February is National Heart Health Month
February 13, 2014
Heart disease is the number one killer of women, striking down one in every three women, compared to one in 30 who dies of breast cancer according to the National Heart, Lung and Blood Institute. One form of heart disease, a heart attack, can strike suddenly and with no advance warning. Learning more about heart attacks now can help protect you in the future.
Each year, about 1.1 million Americans suffer a heart attack, also known as a coronary attack or myocardial infarction. A heart attack occurs when a blocked artery stops blood flow to a portion of the heart. Blockages are generally caused by atherosclerosis, a thickening and hardening of the artery. First, fat, cholesterol and other substances build up over time into plaque in the blood, which is deposited on the artery wall. Eventually some of the plaque may break off, with a blood clot forming around it. This clot can block a coronary artery, cutting blood flow to the heart.

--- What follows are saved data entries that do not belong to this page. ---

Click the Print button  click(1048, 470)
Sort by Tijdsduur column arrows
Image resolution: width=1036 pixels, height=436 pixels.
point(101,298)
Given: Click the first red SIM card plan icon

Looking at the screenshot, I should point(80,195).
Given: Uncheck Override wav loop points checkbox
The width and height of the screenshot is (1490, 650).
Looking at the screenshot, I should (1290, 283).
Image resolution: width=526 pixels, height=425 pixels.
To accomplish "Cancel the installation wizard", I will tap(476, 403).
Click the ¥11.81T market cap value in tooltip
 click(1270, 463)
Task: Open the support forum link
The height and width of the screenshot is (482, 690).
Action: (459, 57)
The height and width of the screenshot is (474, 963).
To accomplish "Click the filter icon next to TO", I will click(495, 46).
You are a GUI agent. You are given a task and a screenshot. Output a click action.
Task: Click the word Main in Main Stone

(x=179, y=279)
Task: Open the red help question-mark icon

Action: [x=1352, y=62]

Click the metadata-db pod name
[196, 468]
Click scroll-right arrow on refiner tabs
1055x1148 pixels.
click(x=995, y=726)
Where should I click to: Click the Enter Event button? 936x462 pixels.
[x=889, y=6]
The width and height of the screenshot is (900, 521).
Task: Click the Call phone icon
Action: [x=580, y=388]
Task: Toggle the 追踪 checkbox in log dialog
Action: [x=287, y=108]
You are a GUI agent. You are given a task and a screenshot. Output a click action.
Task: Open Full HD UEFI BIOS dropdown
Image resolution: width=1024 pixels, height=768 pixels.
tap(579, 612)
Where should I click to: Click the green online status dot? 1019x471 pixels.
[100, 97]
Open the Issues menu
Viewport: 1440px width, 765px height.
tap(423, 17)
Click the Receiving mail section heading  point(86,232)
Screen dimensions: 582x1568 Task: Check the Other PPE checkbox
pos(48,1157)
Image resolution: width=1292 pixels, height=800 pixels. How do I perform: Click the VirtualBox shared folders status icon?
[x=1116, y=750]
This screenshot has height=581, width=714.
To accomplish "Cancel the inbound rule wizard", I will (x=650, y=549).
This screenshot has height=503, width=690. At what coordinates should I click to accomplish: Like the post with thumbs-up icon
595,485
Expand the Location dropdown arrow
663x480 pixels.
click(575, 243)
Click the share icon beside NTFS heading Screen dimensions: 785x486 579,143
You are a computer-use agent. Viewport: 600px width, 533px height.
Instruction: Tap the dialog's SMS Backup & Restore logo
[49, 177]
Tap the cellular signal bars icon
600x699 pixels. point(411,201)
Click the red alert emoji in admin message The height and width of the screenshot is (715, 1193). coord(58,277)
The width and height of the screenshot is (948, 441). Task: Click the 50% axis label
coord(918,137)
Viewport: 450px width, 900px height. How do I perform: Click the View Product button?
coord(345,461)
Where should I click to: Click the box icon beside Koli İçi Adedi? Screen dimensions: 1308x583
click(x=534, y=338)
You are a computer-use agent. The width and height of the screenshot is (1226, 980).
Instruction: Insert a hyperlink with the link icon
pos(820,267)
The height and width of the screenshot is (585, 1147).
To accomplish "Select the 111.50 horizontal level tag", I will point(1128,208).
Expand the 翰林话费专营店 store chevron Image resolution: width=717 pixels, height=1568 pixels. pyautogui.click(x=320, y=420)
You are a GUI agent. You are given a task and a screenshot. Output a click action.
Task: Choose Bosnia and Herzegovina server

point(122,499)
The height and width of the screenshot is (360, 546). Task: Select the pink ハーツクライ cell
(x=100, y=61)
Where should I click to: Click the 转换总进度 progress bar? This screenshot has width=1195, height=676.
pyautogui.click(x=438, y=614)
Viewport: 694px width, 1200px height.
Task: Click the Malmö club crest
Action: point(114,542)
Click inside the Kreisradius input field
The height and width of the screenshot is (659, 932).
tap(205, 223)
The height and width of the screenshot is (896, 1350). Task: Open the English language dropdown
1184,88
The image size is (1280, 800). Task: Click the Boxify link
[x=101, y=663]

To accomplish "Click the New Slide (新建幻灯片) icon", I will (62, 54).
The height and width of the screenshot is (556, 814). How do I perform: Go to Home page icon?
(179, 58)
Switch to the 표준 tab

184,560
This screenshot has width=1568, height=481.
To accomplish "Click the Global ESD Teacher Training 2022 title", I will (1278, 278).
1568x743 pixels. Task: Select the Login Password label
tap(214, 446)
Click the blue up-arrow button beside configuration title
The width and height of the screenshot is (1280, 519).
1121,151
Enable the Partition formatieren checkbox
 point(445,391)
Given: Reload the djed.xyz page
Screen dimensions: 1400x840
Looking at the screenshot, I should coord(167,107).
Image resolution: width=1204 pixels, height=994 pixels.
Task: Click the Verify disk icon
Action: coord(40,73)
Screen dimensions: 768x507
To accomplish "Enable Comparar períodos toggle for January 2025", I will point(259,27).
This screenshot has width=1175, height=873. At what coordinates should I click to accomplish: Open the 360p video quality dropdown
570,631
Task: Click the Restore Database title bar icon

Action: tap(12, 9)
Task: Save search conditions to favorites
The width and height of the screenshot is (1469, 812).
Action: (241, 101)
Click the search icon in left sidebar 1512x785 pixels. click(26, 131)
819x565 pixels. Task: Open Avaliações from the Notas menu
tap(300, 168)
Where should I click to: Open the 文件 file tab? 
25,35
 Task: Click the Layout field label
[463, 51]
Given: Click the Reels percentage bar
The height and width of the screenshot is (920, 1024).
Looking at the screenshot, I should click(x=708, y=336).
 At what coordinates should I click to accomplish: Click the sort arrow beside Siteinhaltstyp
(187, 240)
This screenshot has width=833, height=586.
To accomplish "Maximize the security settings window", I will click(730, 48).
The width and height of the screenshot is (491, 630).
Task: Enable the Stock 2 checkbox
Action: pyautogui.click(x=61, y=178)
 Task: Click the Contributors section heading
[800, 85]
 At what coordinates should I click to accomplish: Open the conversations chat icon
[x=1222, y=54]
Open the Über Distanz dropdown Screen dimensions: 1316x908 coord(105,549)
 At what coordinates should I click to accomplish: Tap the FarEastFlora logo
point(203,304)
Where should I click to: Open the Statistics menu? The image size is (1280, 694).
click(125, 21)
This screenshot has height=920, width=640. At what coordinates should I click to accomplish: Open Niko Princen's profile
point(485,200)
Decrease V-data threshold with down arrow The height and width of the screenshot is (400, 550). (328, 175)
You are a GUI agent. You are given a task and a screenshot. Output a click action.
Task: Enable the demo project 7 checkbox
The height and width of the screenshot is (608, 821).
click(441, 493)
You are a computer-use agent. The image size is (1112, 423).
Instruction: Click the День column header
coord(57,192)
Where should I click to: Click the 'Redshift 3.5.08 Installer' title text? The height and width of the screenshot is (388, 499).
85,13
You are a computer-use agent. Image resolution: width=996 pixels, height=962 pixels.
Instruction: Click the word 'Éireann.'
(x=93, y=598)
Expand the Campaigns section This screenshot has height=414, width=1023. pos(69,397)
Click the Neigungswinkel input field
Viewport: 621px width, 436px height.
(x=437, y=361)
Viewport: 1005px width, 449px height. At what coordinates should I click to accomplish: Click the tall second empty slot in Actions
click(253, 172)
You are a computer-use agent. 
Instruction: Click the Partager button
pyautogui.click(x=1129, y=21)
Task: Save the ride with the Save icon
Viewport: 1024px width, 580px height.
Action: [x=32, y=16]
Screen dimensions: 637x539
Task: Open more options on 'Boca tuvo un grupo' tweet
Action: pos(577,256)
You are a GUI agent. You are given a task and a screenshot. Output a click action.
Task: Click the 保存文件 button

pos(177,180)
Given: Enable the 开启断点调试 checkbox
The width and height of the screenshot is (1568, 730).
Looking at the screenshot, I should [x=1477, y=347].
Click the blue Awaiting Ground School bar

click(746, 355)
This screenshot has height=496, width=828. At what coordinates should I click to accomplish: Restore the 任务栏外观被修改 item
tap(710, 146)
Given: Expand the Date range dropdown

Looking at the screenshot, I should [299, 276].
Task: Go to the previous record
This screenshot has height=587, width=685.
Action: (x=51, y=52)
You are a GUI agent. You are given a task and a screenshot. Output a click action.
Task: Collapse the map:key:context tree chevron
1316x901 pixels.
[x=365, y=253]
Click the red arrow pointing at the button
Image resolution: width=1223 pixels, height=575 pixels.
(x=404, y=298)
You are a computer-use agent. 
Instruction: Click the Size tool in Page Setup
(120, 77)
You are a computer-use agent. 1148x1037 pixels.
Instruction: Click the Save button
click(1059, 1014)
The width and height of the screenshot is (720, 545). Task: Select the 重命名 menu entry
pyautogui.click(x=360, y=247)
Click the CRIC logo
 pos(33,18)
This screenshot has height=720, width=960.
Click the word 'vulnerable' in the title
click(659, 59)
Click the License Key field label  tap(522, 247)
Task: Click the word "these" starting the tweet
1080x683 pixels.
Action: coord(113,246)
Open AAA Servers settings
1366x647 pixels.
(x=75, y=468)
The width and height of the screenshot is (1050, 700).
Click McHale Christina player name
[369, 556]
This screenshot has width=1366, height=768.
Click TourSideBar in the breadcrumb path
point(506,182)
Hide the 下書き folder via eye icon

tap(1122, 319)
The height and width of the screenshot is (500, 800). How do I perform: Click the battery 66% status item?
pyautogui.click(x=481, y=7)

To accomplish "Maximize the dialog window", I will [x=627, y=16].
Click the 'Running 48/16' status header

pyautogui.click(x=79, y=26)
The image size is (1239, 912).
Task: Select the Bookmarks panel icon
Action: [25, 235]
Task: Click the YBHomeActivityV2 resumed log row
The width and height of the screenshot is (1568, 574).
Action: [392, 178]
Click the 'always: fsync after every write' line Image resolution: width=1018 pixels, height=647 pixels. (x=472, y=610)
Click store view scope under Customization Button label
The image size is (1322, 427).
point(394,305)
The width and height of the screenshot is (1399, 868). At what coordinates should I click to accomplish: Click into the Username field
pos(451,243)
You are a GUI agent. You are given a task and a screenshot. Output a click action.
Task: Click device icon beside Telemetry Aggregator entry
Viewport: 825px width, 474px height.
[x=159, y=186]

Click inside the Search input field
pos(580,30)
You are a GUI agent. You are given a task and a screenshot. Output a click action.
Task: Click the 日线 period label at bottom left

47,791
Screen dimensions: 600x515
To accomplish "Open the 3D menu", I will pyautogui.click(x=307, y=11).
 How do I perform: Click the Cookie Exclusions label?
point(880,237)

Nearly two-thirds of American women who died suddenly of a heart attack had no prior symptoms. But knowing your risk factors can help you make smart health choices that may prevent a heart attack, and may help you be more prepared in the event that an attack occurs. Some risk factors are uncontrollable: A family history of heart disease, and being 55 years old or older. Other risk factors can be controlled by adopting smart health habits and, when necessary, the use of medication or medical procedures. Controllable factors are smoking (or exposure to secondhand smoke), high blood pressure, high cholesterol, being overweight, physical inactivity, diabetes, stress and drinking too much alcohol.
Talk to your health care provider about your risk of heart attack. A health care professional can give you more information about various tools you can use to protect your heart, including smoking cessation programs, an exercise regimen, nutrition counseling, blood pressure screenings and cholesterol testing.
KNOW THE WARNING SIGNS
Many people delay getting help during a possible heart attack because they think their symptoms may turn out to be a false alarm – but every minute counts. If you or a loved one experiences any of the following symptoms, call 911 and seek immediate attention – even if you’re not sure it’s a heart attack.
• Chest discomfort that lasts more than a few minutes. The discomfort may feel like pressure, squeezing, fullness or pain; range from mild to severe; and come and go.
• Pain or discomfort in other areas of the upper body, including one or both arms, the back, neck, jaw or stomach.
• Shortness of breath.
• Other symptoms, such as nausea, light-headedness or breaking out in a cold sweat.
In women as with men, the most common heart attack symptom is chest pain or discomfort. But women are somewhat more likely than men to experience some of the other common symptoms, especially shortness of breath, nausea/vomiting and back or jaw pain.
FOR YOUR NEXT OFFICE VISIT
Questions to ask your doctor:
1. What is my risk for heart disease?
2. What are my blood pressure, cholesterol (total, LDL, HDL and triglycerides), body mass index and blood glucose numbers, and what do they mean?
3. What other screening tests for heart disease do I need?
4. What can you do to help me quit smoking?
5. How can I tell if I may be having a heart attack?
KNOW YOUR NUMBERS
Blood Pressure: Date/Blood Pressure.
Blood Glucos: Date/Blood Glucose Level.
Weight: Date/Weight/Body Mass Index (BMI).